Roig-Franzia's profile did not spare readers the macabre details of assisted suicide, quoting Egbert: "In the final seconds before his patients lose consciousness and die, the words they utter sound like Donald Duck." When Roig-Franzia told Egbert that the hoods used to commit suicide made him "uncomfortable," Egbert responded: "I hope so."

Roig-Franzia acknowledged that assisted suicide was shrouded in controversy. His piece briefly touched on Egbert's legal troubles. Egbert was acquitted in one of his legal cases - but faces several other legal challenges. The piece talked about a "grieving but satisfied family member" of one of the men he killed, although it conceded that "Egbert began accumulating family members who felt aggrieved."

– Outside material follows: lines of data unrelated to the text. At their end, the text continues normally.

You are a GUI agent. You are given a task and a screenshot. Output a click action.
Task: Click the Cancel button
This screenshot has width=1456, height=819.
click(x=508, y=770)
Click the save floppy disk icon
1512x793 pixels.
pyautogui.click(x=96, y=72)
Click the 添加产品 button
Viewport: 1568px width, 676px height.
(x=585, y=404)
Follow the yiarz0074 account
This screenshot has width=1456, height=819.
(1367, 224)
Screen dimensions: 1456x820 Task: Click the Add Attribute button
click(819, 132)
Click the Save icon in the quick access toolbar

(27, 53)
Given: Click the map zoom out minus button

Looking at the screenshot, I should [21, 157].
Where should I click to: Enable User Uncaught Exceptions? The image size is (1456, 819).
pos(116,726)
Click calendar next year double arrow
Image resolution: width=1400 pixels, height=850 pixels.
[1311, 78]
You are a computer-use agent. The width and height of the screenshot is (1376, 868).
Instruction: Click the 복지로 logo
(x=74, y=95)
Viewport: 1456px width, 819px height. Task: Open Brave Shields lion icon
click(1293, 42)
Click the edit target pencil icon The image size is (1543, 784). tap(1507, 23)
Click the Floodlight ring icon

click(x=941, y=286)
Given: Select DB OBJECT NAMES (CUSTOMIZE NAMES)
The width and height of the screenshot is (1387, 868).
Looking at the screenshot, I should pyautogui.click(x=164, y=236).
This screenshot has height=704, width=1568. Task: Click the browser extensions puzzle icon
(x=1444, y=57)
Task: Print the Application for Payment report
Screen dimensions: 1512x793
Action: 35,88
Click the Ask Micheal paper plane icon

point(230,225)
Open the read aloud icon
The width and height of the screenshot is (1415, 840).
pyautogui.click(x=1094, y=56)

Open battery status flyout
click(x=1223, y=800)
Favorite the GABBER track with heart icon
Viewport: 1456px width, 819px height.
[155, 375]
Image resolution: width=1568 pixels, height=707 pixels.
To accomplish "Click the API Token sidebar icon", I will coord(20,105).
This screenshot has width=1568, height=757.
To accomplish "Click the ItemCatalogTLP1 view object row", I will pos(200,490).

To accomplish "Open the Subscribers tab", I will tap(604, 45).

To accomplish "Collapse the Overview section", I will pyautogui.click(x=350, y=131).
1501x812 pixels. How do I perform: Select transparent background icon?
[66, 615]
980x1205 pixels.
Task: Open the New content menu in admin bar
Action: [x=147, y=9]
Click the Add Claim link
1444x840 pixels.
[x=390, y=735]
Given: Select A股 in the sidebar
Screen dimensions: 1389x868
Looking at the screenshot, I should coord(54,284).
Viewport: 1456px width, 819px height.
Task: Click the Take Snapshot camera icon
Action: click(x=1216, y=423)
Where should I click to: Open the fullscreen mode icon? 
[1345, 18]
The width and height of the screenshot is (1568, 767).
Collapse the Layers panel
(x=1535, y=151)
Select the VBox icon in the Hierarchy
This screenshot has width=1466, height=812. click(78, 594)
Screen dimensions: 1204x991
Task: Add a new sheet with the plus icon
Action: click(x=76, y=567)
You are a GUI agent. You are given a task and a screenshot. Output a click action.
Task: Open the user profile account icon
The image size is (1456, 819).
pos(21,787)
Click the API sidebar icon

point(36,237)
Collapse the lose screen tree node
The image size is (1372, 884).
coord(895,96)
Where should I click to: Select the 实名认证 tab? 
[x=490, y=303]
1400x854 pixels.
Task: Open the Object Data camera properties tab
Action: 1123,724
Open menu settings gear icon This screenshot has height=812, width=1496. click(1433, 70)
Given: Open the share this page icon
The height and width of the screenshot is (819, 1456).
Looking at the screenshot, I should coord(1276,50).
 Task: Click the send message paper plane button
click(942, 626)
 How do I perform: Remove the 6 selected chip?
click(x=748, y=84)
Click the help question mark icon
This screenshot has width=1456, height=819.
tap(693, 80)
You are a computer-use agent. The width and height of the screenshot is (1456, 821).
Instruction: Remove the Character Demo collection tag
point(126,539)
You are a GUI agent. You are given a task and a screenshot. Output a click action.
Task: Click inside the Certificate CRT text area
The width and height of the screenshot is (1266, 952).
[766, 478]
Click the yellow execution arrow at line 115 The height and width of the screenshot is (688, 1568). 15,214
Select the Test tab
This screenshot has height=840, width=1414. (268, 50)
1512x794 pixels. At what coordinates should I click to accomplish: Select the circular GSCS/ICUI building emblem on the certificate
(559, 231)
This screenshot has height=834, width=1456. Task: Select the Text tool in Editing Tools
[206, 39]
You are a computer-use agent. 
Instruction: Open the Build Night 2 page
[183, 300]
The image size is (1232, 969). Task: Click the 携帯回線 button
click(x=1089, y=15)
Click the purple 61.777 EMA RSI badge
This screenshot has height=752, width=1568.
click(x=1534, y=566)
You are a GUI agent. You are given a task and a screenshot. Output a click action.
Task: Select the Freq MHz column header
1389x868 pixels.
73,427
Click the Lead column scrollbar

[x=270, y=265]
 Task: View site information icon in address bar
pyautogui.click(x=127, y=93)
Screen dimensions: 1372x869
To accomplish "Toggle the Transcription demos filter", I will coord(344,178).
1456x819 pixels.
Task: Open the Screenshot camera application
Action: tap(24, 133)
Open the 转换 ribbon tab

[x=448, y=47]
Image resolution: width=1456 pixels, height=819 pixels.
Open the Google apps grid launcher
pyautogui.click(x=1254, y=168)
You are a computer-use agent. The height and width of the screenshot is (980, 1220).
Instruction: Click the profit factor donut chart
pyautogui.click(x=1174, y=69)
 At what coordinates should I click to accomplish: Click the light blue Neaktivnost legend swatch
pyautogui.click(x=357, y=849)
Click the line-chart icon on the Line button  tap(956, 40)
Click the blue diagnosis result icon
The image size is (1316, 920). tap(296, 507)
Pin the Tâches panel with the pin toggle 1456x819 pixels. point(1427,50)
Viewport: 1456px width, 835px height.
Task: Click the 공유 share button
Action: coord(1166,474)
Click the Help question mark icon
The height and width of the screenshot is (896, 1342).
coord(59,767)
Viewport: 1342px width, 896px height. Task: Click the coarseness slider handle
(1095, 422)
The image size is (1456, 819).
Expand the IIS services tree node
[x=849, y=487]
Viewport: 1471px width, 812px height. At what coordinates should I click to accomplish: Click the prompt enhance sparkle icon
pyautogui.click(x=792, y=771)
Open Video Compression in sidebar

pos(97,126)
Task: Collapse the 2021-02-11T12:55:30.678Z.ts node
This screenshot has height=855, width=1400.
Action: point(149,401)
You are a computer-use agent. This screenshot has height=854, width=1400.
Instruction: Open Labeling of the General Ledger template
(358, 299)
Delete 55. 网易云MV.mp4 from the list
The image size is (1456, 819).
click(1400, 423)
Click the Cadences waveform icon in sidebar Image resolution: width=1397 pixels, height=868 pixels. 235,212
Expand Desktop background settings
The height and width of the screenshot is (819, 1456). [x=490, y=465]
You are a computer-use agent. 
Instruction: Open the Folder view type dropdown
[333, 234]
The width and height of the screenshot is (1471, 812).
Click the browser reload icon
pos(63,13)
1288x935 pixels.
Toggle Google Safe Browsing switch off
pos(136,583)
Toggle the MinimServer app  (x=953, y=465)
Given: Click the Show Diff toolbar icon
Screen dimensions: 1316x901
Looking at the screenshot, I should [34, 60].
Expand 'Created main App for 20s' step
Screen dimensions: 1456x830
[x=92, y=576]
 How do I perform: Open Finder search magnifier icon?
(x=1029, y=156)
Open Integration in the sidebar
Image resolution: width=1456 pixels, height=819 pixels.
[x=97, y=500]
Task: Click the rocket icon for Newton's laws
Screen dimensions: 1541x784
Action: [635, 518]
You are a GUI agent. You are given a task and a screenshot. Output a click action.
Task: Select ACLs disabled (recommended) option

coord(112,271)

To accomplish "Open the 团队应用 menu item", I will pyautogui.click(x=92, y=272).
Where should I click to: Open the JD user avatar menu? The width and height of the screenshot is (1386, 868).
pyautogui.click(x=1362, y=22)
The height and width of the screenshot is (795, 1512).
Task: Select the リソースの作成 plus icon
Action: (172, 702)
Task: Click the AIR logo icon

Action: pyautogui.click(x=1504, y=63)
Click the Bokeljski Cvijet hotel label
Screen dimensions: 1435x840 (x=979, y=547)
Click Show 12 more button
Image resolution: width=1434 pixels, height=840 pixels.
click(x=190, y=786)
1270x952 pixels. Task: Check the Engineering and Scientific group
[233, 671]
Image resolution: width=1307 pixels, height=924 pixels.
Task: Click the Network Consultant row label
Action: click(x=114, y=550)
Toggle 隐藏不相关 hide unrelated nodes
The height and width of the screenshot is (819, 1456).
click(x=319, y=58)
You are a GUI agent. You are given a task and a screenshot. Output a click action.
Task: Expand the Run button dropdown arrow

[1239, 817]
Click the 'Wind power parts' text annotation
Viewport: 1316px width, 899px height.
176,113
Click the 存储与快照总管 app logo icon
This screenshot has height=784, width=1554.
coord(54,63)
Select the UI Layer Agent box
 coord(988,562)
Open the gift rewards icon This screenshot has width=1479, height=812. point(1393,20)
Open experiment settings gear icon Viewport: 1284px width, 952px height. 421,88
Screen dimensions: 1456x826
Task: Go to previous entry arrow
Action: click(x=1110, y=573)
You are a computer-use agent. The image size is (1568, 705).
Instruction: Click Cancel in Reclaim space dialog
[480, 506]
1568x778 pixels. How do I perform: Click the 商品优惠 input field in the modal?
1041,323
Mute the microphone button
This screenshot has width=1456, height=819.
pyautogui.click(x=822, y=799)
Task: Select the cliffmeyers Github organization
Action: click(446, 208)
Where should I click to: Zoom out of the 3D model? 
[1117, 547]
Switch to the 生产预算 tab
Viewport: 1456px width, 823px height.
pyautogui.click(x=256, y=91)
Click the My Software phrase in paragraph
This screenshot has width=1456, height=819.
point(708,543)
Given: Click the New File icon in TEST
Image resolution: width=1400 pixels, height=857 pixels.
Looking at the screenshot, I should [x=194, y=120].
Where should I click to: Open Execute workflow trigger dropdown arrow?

The piece mentioned Egbert's liberalism, noting that his wife was an anti-war activist who had been arrested more than 200 times. But the Post didn't mention that Egbert is on the board of the Maryland ACLU, which received $785,500 from liberal bankroller George Soros from 2000-2009.

Bizarre fascination with death - at both the beginning and end of life - is a hallmark of the left. George Soros' mother was part of the Hemlock Society - and Soros offered to help her commit suicide. Soros boasted about his funding of "The Project on Death in America" in his book "The Philanthropy of George Soros," declaring: "The Project on Death in America was perhaps our most successful domestic program."

Despite Soros' efforts, however, assisted suicide is only legal in a few states. By raising the issue of assisted suicide by profiling one of its foremost practitioners, the Washington Post Magazine seems to be trying to spark debate over whether or not to decriminalize the "right to die."

The piece, not coincidentally, was timed with the anniversary of Roe v. Wade, and published a day before the March for Life. By profiling the lifestyle of the new "public face of American assisted suicide" on the anniversary of Roe v. Wade, the Washington Post Magazine exhibited a bizarre fascination with death - and could not have chosen a more callous time to show it.